I maschi lavoranti, componenti il nucleo familiare, venivano gravati dalla tassa d’industria, ossia una tassa personale determinata sul reddito proveniente dal lavoro, fissata in base al numero dei fuochi esistenti nell’Università, tra i quali veniva ripartito l’imposta dovuta allo Stato. Riguardo tale tassa i ragazzi fino ai 14 anni venivano esentati, mentre quelli che non avevano raggiunto il diciottesimo anno di età erano tenuti a corrispondere per la metà.

Erano esentati dalla tassa sul testatico e su quella d’industria i nobili e coloro che vivevano di rendita dell’esercizio di arti liberali (avvocati, giudici, medici, speziali ecc.), mentre tutti coloro che svolgevano attività manuali ed erano proprietari, venivano sottoposti al pagamento delle imposte fiscali.
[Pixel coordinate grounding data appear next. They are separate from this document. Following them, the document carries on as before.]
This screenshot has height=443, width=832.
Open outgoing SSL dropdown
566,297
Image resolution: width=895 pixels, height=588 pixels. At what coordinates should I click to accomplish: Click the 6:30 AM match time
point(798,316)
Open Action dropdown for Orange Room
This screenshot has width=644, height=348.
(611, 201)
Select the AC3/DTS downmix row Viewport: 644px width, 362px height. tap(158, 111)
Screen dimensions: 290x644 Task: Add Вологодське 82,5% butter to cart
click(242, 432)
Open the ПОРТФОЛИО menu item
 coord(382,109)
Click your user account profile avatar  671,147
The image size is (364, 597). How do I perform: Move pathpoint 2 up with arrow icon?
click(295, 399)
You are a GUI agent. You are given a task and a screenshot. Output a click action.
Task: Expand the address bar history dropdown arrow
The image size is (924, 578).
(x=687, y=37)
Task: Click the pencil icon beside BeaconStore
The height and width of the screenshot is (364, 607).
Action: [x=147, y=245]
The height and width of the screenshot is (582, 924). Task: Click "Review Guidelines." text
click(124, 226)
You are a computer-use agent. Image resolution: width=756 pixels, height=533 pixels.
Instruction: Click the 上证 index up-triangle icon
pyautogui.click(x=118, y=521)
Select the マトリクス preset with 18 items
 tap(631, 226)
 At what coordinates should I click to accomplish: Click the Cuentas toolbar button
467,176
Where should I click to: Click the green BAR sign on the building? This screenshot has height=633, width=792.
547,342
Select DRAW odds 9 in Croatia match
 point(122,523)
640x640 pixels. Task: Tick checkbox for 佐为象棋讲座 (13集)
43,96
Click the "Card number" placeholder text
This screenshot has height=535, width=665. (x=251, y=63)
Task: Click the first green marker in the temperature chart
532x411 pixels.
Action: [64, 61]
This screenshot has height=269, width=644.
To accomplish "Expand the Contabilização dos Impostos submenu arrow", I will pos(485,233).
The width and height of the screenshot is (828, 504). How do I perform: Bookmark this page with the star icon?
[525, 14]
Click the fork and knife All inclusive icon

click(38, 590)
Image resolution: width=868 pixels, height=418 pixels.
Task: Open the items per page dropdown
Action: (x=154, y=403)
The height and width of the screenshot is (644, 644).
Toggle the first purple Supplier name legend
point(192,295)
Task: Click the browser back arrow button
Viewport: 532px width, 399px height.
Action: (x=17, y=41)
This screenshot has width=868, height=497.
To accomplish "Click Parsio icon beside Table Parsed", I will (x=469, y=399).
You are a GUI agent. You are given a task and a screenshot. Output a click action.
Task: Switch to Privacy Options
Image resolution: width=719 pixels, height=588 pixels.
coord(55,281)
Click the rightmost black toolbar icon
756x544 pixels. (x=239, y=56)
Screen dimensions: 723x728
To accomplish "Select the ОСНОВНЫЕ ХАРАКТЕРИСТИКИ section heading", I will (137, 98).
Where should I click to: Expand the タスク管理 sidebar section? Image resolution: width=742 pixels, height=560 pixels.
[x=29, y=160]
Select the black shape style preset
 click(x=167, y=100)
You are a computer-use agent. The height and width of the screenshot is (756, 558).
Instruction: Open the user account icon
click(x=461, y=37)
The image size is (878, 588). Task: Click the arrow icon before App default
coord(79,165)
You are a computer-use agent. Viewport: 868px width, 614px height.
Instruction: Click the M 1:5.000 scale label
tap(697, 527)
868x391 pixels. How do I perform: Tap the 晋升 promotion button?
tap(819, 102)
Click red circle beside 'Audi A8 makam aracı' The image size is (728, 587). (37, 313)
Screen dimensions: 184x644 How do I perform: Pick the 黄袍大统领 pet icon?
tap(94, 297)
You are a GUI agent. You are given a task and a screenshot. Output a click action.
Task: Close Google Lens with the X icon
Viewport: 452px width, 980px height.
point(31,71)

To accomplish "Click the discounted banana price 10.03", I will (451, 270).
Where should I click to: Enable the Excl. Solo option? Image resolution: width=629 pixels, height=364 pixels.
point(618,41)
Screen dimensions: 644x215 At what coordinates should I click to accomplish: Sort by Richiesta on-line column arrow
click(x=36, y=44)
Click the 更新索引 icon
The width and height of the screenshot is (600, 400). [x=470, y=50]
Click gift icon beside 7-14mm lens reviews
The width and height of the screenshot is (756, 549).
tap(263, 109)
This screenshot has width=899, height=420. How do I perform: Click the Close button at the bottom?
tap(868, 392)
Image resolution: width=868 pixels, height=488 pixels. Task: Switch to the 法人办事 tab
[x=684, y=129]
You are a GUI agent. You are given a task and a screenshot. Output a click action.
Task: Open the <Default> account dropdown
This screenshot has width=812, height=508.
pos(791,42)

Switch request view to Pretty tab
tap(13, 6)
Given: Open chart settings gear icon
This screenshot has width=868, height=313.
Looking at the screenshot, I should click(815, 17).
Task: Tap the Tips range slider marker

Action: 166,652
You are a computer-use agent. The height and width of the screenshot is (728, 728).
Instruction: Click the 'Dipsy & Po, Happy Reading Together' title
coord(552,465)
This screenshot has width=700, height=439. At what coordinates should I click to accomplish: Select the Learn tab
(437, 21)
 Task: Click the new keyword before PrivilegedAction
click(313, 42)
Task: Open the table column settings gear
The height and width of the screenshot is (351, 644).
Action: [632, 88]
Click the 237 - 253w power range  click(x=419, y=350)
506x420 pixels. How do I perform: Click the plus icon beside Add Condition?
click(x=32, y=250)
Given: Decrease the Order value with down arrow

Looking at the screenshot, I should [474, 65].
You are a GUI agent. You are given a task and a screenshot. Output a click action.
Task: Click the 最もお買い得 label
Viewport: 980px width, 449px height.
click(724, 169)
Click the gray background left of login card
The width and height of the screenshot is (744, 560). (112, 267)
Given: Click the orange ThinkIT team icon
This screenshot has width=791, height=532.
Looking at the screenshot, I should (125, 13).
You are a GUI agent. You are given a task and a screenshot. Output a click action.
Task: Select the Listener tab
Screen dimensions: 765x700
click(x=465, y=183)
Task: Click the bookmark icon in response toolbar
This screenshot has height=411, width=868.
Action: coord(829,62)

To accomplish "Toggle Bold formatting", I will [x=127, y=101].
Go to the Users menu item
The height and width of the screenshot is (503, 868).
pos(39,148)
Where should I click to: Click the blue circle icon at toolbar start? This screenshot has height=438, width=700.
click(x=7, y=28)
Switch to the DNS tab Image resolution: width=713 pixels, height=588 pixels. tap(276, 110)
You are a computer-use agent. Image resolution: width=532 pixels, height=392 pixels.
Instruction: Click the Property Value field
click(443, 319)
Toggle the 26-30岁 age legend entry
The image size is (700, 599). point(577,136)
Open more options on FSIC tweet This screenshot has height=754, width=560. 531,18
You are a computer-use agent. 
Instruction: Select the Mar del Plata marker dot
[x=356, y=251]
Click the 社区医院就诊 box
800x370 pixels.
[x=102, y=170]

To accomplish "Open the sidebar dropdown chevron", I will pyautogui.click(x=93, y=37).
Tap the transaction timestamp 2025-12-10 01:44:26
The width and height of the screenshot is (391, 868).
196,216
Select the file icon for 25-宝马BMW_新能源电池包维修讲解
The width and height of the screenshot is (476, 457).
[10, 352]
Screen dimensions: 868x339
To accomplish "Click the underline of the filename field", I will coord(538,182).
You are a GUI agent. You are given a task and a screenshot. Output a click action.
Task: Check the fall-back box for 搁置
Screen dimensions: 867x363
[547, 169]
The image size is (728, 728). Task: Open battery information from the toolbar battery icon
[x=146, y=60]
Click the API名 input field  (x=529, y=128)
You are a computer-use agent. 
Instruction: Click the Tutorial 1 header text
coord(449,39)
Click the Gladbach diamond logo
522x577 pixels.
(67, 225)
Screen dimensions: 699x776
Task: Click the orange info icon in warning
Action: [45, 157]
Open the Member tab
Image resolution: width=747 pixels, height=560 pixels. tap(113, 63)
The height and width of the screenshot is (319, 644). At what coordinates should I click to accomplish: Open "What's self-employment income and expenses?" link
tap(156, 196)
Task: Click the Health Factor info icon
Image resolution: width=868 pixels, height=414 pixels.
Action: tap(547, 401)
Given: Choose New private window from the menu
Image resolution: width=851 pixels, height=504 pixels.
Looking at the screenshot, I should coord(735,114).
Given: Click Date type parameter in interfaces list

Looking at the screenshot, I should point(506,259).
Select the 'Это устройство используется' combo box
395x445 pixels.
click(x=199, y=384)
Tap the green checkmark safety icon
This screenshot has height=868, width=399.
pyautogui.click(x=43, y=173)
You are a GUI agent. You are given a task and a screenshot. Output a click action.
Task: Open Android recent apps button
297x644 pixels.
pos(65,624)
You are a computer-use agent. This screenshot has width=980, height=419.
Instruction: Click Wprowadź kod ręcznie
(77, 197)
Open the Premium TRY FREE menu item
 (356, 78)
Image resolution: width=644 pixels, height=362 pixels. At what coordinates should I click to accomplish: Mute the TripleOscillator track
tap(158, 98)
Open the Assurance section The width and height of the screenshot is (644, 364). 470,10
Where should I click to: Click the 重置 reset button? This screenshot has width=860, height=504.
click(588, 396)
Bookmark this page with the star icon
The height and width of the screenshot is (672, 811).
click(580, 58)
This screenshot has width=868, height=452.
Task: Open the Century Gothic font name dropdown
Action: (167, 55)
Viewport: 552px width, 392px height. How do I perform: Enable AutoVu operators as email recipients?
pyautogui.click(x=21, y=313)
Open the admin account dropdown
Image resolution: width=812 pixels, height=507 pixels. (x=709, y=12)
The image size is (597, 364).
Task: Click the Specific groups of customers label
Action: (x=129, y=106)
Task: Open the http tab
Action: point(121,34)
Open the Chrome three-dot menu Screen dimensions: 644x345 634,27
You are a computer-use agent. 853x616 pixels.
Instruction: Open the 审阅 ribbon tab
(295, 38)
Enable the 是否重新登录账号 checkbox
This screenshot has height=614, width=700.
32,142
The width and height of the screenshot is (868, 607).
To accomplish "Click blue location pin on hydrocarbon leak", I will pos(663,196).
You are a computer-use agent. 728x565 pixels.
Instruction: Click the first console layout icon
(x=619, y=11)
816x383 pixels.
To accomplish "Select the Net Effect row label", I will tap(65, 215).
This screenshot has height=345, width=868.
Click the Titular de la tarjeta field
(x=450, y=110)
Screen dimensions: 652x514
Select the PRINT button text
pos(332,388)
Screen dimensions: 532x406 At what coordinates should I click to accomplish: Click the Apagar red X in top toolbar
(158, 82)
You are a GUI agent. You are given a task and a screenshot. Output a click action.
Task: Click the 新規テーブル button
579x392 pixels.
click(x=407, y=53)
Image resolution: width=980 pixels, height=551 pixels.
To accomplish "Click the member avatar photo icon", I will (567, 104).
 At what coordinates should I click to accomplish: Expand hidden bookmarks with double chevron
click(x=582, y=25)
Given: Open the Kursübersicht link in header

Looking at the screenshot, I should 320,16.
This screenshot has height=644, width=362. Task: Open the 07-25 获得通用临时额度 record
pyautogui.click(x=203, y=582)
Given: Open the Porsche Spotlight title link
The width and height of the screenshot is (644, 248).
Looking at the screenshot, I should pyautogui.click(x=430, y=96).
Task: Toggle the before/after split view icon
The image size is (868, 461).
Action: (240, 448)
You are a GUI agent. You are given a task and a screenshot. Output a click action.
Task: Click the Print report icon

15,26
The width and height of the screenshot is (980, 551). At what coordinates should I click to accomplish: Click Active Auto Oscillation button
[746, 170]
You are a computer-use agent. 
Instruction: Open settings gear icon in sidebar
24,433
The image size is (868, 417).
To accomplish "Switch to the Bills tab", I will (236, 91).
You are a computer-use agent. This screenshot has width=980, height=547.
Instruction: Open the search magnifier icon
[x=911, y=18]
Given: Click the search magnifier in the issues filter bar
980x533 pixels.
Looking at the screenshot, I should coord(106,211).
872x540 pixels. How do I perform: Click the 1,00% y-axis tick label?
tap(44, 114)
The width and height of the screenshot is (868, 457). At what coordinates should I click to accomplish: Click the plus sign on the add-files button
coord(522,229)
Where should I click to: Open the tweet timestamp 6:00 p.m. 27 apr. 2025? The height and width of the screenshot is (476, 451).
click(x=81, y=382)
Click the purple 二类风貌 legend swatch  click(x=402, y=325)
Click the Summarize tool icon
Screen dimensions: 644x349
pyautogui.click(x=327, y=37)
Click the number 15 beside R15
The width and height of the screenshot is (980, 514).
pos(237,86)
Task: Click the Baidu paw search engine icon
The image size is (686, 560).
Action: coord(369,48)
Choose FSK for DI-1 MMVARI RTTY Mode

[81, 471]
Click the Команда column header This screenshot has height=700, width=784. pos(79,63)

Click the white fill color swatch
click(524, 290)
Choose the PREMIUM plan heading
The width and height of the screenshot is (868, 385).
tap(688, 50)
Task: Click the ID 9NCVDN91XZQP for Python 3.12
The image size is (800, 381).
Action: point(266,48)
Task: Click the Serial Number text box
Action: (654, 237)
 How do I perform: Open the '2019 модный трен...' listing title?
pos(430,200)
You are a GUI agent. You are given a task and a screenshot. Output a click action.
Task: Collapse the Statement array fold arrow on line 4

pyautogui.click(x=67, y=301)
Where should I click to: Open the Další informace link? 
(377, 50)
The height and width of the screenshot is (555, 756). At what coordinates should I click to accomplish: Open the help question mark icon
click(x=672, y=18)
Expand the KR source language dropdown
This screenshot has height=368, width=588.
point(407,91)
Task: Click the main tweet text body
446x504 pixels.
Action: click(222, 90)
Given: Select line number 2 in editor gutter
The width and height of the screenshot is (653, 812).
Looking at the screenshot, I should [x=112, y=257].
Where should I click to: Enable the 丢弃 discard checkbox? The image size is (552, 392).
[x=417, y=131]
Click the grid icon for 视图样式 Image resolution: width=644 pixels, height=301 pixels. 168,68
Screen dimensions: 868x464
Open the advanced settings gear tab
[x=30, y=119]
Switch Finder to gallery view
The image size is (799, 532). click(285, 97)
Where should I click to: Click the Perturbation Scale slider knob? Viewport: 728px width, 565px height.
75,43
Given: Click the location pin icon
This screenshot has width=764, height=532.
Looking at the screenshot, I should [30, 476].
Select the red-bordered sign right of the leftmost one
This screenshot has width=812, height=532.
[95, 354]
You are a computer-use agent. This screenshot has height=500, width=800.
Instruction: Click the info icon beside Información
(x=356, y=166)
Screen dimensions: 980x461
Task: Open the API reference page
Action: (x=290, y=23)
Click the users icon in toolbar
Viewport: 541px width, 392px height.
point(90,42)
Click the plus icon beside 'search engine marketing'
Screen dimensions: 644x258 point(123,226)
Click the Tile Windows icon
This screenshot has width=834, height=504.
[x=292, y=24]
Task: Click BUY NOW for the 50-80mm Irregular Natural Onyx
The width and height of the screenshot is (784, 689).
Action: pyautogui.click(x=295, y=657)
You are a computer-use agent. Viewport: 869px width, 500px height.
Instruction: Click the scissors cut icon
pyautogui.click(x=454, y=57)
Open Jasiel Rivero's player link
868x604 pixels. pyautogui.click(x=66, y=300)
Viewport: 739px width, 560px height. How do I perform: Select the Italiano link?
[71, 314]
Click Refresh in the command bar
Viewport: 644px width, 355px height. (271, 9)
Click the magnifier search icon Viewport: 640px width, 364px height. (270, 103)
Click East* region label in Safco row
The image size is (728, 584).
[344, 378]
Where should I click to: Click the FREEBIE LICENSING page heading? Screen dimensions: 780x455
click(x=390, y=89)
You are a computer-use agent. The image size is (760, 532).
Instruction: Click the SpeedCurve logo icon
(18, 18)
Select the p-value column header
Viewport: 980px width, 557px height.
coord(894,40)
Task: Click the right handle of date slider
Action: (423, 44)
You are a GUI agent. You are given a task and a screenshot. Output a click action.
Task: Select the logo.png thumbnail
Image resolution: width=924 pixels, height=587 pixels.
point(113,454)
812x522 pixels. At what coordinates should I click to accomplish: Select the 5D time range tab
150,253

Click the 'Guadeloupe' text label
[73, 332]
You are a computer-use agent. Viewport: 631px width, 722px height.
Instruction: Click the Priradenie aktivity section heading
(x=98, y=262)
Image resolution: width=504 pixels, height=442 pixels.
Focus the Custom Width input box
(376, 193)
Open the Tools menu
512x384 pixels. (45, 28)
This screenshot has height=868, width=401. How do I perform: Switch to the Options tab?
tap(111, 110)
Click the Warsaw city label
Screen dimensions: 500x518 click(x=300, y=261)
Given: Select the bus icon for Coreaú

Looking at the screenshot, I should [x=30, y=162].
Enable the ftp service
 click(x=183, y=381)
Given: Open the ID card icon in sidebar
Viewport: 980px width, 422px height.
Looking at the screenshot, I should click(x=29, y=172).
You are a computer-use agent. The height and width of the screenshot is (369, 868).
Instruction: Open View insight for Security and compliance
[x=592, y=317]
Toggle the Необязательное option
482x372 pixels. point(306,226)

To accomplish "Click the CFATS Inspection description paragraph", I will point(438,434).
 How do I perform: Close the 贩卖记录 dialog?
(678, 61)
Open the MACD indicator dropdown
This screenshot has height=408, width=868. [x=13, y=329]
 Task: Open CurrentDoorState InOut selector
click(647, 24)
Le vedove e le vergini in capillis, se non erano incluse in un nucleo familiare, venivano escluse dal pagamento della tassa sui beni se la rendita annuale non era superiore a sei ducati.

Infine, le chiese, cappelle, monasteri e luoghi pii erano tenuti a pagare solo la metà della bonateneza.

Tutti gli immobili, capitali, rendite e animali erano considerati beni tassabili, mentre le case di propria abitazione, che venivano egualmente censite, non costituivano oggetto di tassazione. Dalla rendita dei beni, tuttavia, dovevano essere dedotti i pesi costituiti in genere da censi e debiti di qualsiasi natura.

 Note 

L. Cervellino, Guida delle Università di tutto il Regno, Tomo II. Istruzioni e Formole date dallaRegia Camera della Sommaria per la formazione dell'intero Catasto ed Onciario. Napoli MDCCLXXVI ( Biblioteca Nazionale Vitt. Emanuele Napoli).

Foto d'Archivio.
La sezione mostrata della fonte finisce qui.